## [Trecho fornecido]

Ou em linhas gerais, viver nesse planeta é o verdadeiro inferno bíblico, algum tipo de punição pelo que teríamos feito, mas esquecido; ou alguma sacanagem engendrada por forças mais elevadas do que a que temos contato em nosso cotidiano.

Certo é que para o bem ou para mal, nesse início do século XXI a humanidade chegou a um “portal”, o global. Ainda que ao longo do século passado tenhamos chegado perto de nos unificar como linguagem planetária em razão de avanços tecnológicos, como comunicação por satélite, viagens de avião, adoção do vocabulário inglês como internacional e claro a criação da ONU; tal marco não foi alcançado.

Somente com a suposta pandemia do Coronavirus que passamos a agir em parâmetros mitológicos como povo único do planeta. Nada importa se essa suposta pandemia é fraude, sendo a OMS uma entidade internacional dirigida por estelionatários ou se a mídia aloprada assoprou o terror do vírus chinês agindo como autêntica rede de prostituição tão profissional quanto o mais sofisticado puteiro de Roma. Mesmo assim, o fato é que todos países responderam a essa crise como povo do Planeta. Isso nunca aconteceu antes e jamais seremos os mesmos diante das experiências que compartilhamos.

Daí nunca foi tão importante refletir como agiremos daqui para frente, pois o parâmetro mudou, não haverá espaço para voltarmos ao cotidiano de antes dessa suposta pandemia, não pelas questões médicas ou sanitárias, sim por conta da unidade de reflexões e consequentemente de padronização nas respostas institucionais ao longo de 2020. Ou aprendemos a lidar com essa nova realidade ou muitos serão dragados por ela donde os sentimos de raiva comuns atualmente tenderão ao longo dos próximos anos a tornar nosso cotidiano mais insuportável ainda do que já está diante das acusações gratuitas e das reclamações ignoradas a que já infelizmente nos acostumamos, notadamente em redes sociais pela internet.

## [Os dados]
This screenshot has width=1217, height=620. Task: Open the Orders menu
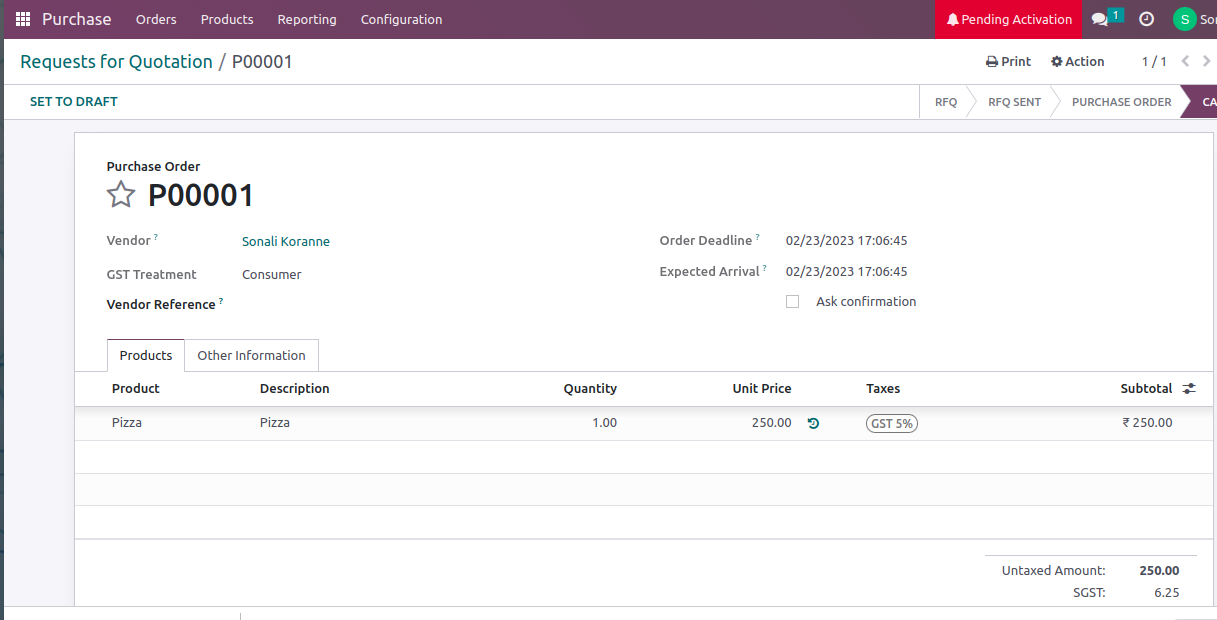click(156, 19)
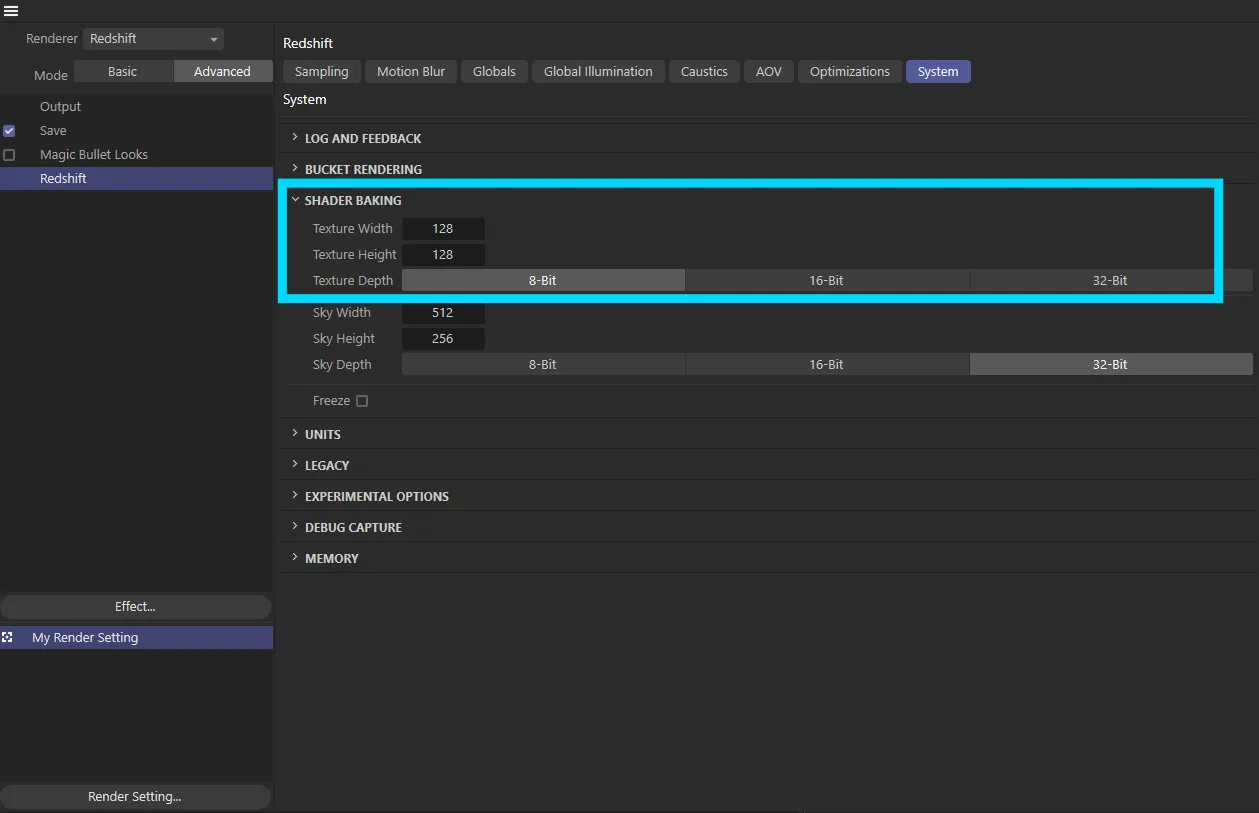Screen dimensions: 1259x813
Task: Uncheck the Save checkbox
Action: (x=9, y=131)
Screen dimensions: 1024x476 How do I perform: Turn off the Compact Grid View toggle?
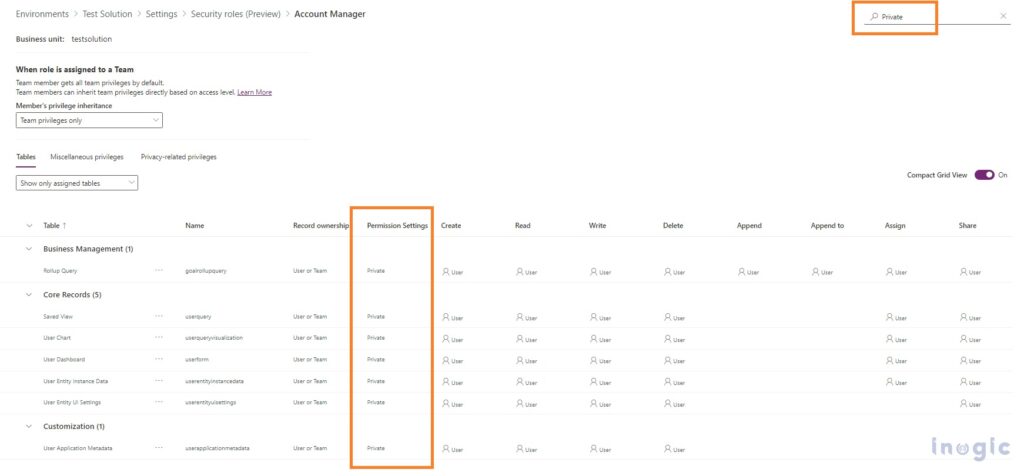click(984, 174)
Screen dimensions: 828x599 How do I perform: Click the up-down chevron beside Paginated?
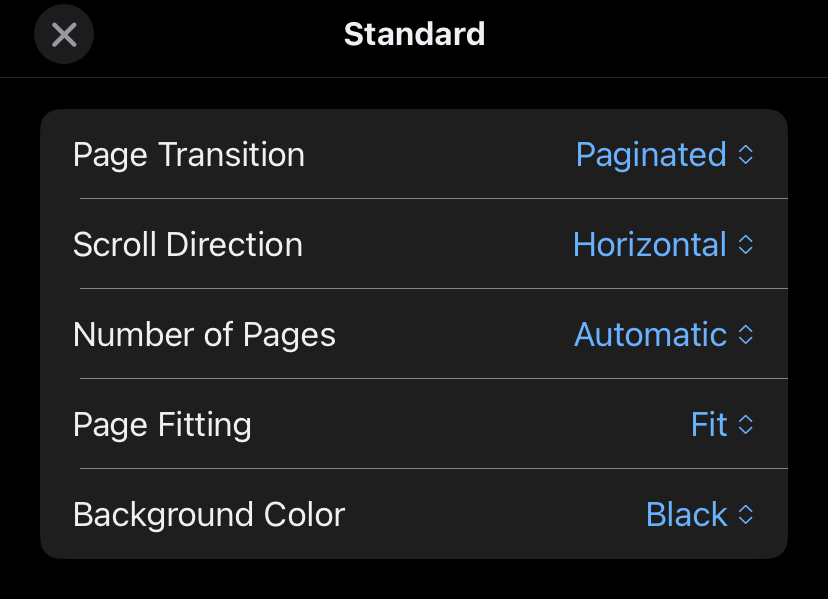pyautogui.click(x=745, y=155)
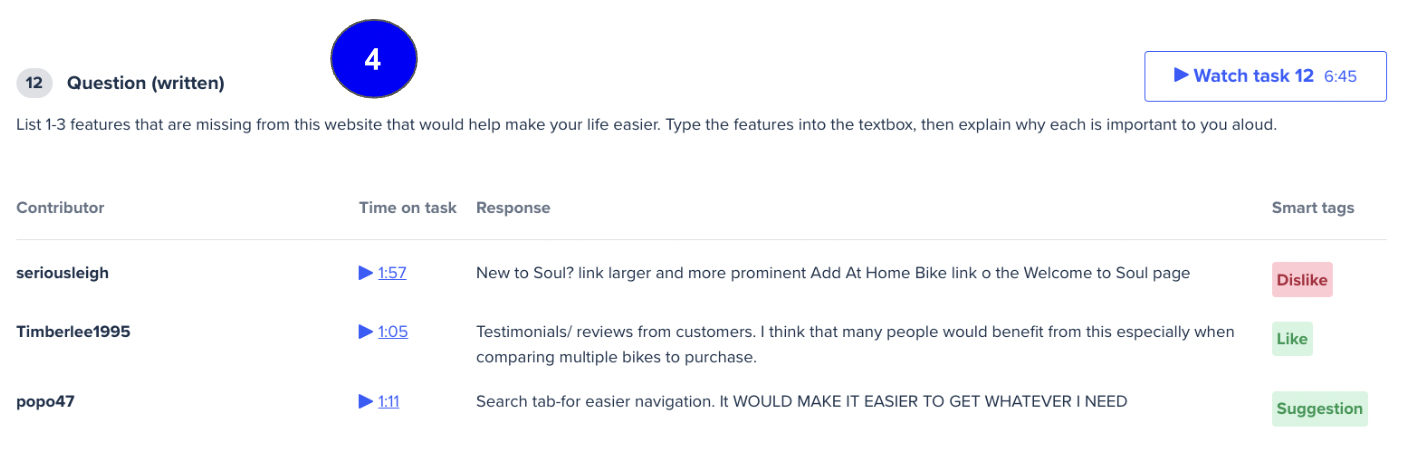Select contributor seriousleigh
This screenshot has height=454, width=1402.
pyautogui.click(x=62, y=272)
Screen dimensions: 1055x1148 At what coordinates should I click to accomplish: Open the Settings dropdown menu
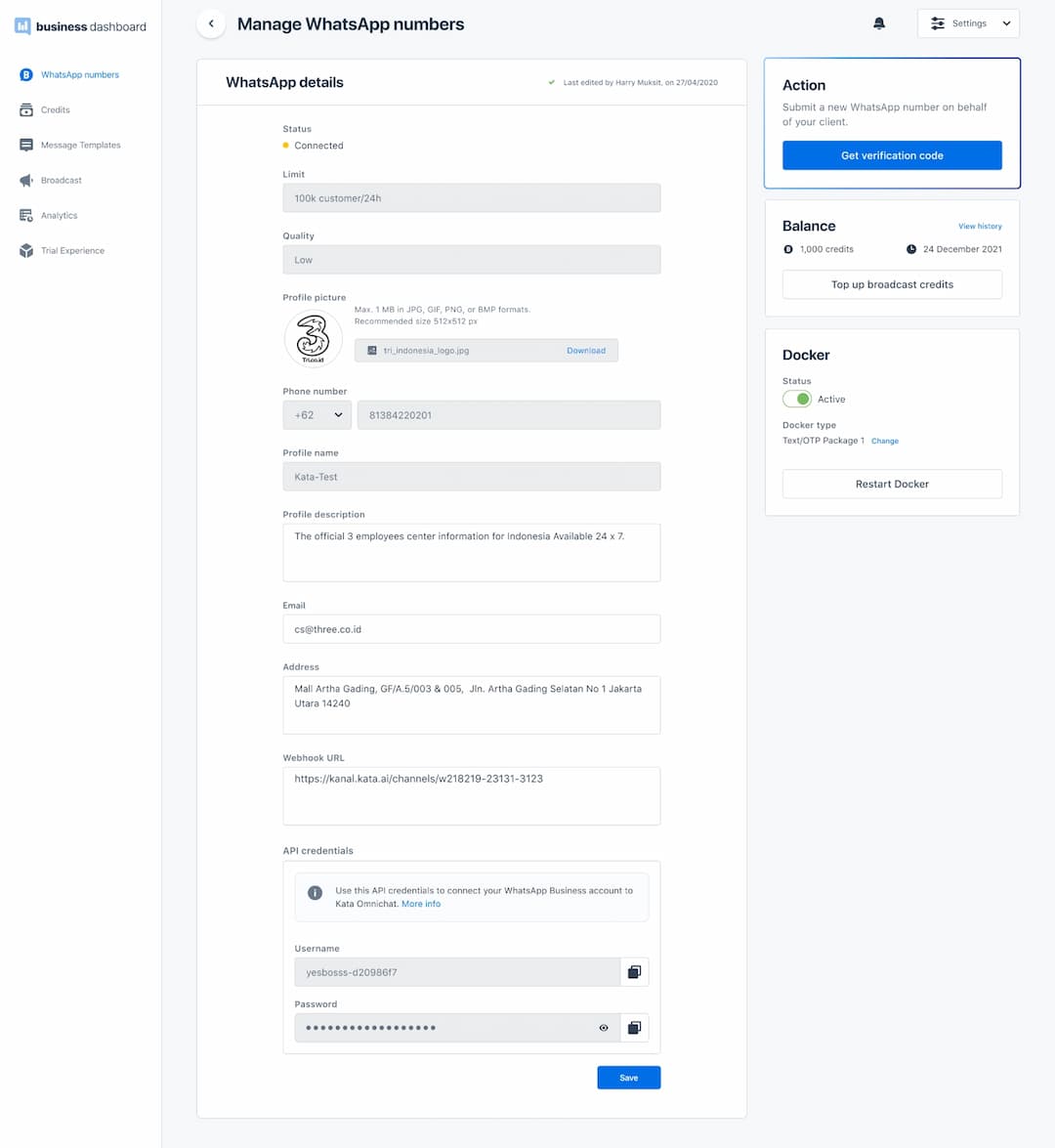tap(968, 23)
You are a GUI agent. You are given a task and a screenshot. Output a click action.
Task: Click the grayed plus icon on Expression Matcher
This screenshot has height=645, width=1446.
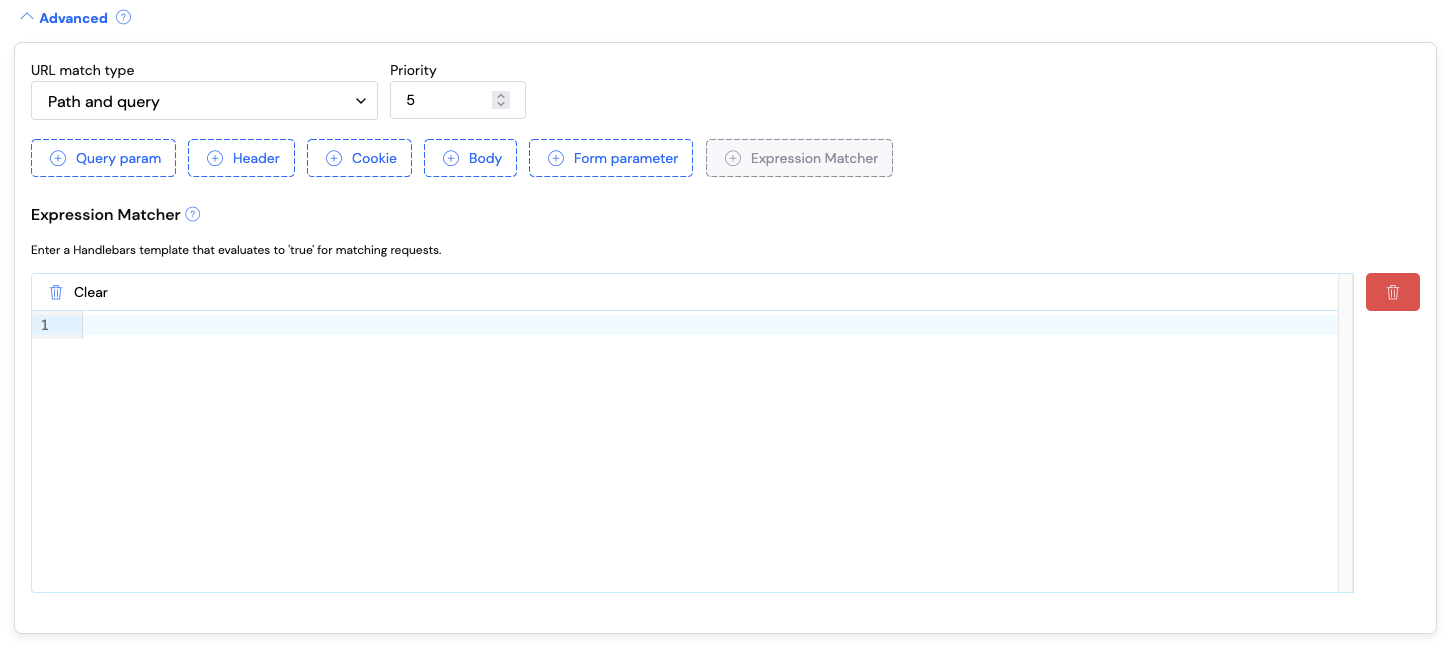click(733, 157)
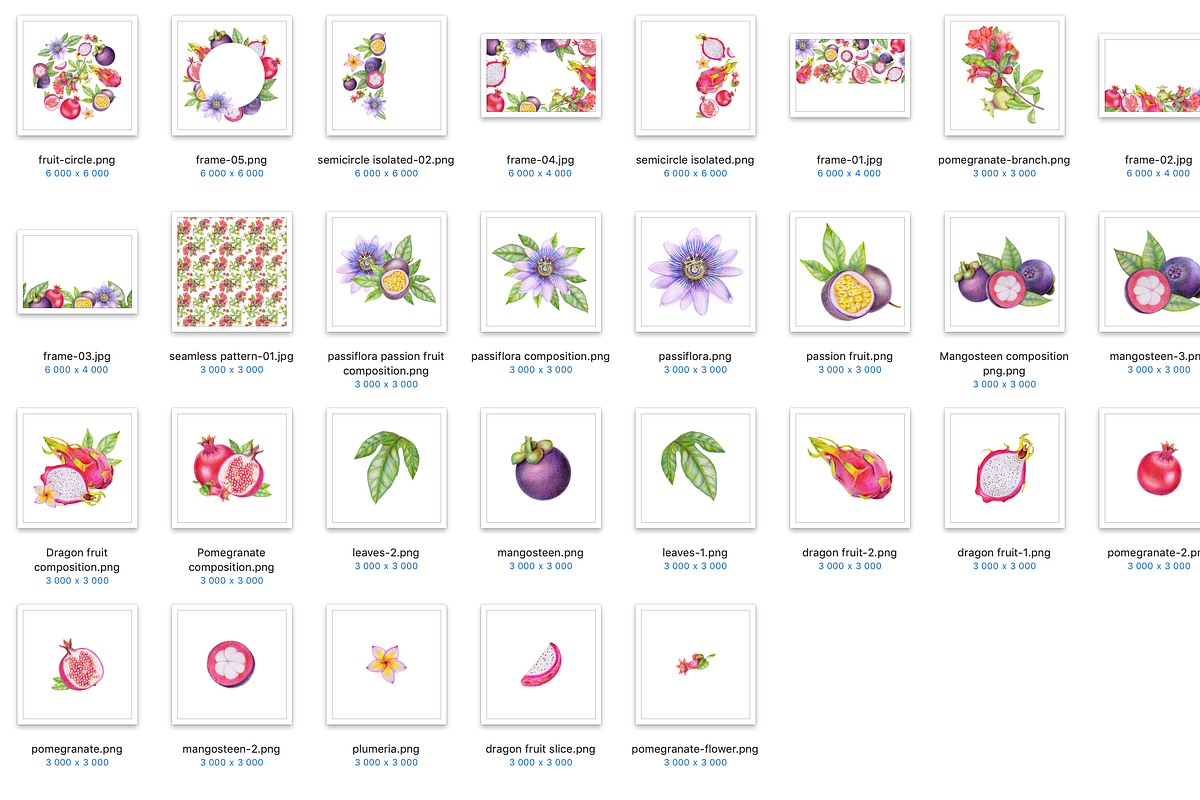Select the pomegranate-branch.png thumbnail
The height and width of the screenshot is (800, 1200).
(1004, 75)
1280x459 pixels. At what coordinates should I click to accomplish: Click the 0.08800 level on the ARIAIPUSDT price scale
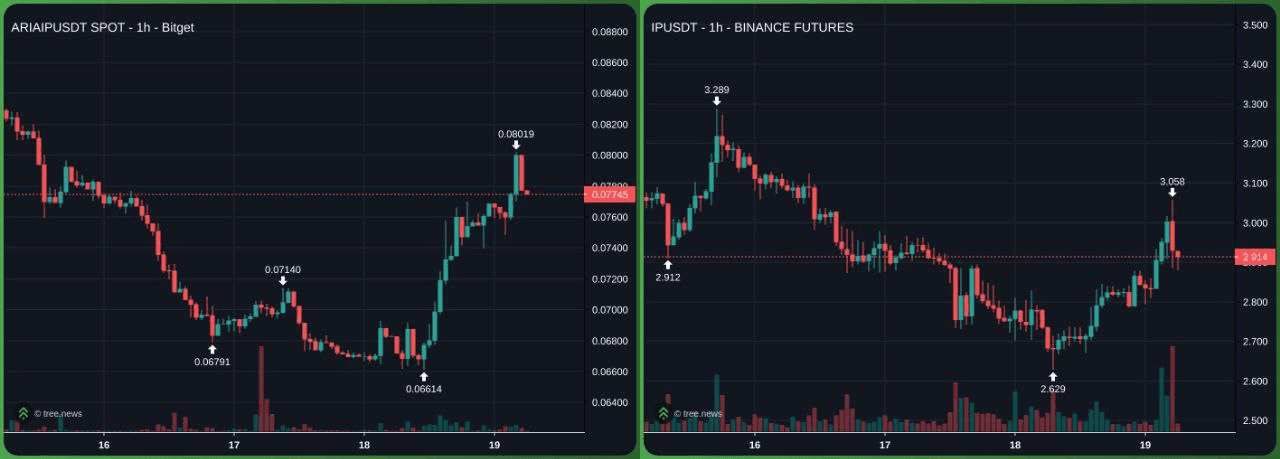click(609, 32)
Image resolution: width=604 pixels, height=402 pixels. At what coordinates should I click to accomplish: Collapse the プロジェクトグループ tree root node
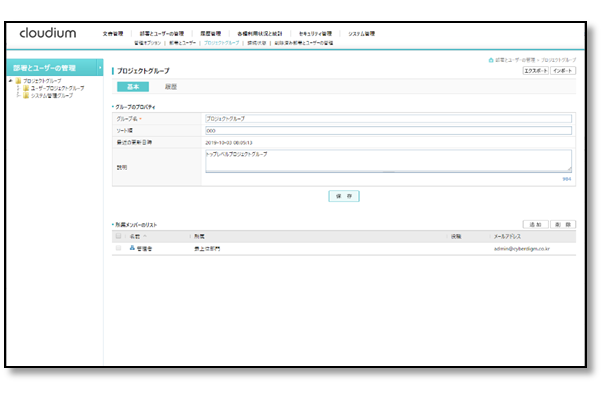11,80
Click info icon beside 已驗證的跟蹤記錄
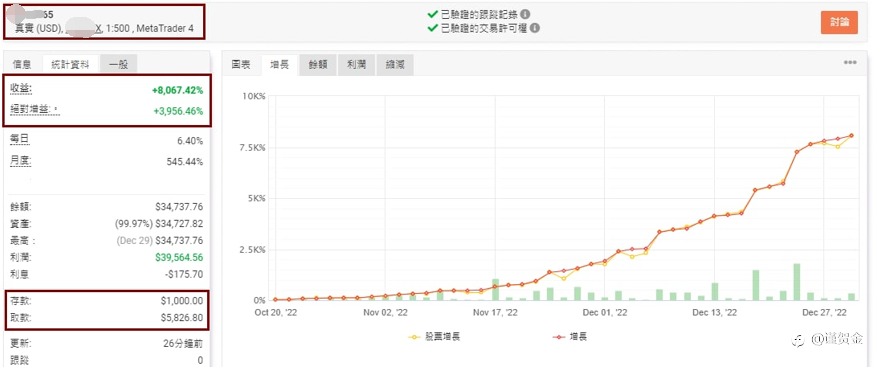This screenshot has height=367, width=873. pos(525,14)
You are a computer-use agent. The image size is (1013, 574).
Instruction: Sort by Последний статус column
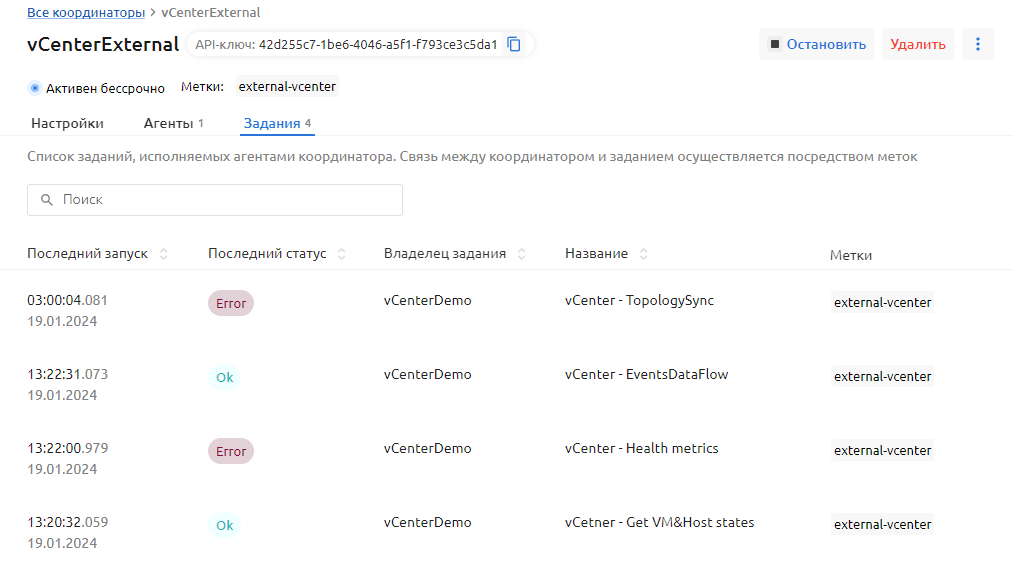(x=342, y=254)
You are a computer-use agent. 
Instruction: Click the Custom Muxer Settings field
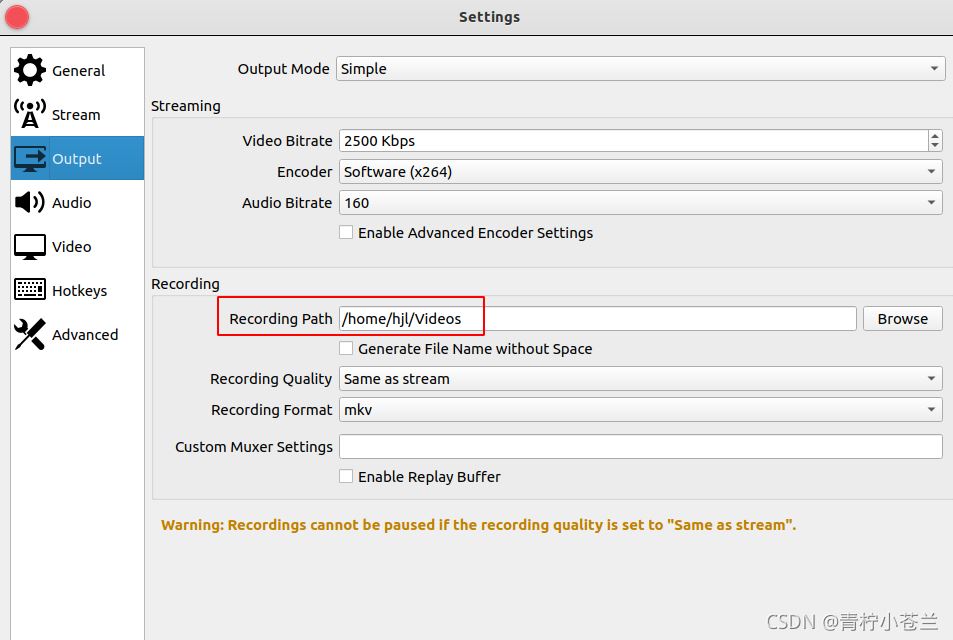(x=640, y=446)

## [Enunciado A]
No trecho fornecido, reescreva a passagem entre "Ou em linhas" e "em nosso cotidiano.", inclusive, trocando "inferno bíblico" por "inferno dantesco".
## [Enunciado B]
Segundo o trecho fornecido, a que a humanidade chegou no início do século XXI?
## [Enunciado C]
Resuma o trecho fornecido em duas frases.
Os registros não são necessários para a resolução.

## [Resolução redigida A]
Ou em linhas gerais, viver nesse planeta é o verdadeiro inferno dantesco, algum tipo de punição pelo que teríamos feito, mas esquecido; ou alguma sacanagem engendrada por forças mais elevadas do que a que temos contato em nosso cotidiano.

## [Resolução redigida B]
A um “portal”, o global.

## [Resolução redigida C]
No início do século XXI, a humanidade chegou a um “portal” global, marco que não foi alcançado no século anterior, apesar de avanços como a comunicação por satélite e a criação da ONU. Com a suposta pandemia do Coronavirus, todos os países responderam à crise como povo do planeta, e por isso nunca foi tão importante refletir sobre como agir diante dessa nova realidade, sem espaço para voltar ao cotidiano de antes.